What about considering STS to be a mechanism that verifies something
that should always be true, and just generating a permanent failure if
you encounter something that doesn't match that policy? Like a sort of
"assertion check" on what you see following the normal processing path.

> As STS evolves the requirements may change, but we'd want to nail
> down the delivery-agent to STS-agent protocol, so that STS-agents
> can be add-ons that evolve largely separately from Postfix, without
> requiring new C-code in new Postfix releases to stay current with
> the protocol.

You could design a protocol that is very similar to the postfix access
policy delegation protocol:

- Postfix SMTP connects to the chosen next hop and does the handshake
- It gives via policy protocol all information that it has about the
  connection (hostname, IP, TLS information, etc.)
- In case something is bad, the policy demon can return "REJECT" with a
  reason (and initiate reporting by registering the failure in some
  database).

> It may also be helpful to explain that the "domain" for which the
> STS client is doing policy lookup is not necessarily the domain
> part of the recipient address(es) in the message envelope.  While
> these are typically the same, in some cases the nexthop domain may
> be a "smarthost" relay or a manually configured nexthop for a set
> of designated recipient domains.

I don't understand this: why would the STS client do a policy lookup not
on the recipient address? I understand that you can have a different
nexthop specified in your transport map, but why look that up instead of
the recipient address domain?

> Another one of the things that DANE "gets right", is that TLSA
> records are service-endpoint-specific.  MTAs may at times be
> configured to relay some or all mail via nexthop:port with a port
> other than 25.
> 
> The certificate on port 587 (or whatever) may be different than
> the one on port 25 and the desired TLS policies may be different
> for the different (by port) SMTP services.

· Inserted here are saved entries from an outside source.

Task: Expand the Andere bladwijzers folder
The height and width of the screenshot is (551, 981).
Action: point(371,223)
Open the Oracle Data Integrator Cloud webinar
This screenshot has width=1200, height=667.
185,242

Maybe you should be able to disable the STS check in those cases where
you do some local override?

> To avoid deliver pipeline stalls we'd expect the out-of-process
> STS delivery agent to reply immediately with no policy when it does
> not already have at least an embryonic unvalidated policy cached,
> and to schedule a policy fetch in the background.  The policy would
> only be used and validated on the first delivery *after* it was
> already cached locally (as an unvalidated policy).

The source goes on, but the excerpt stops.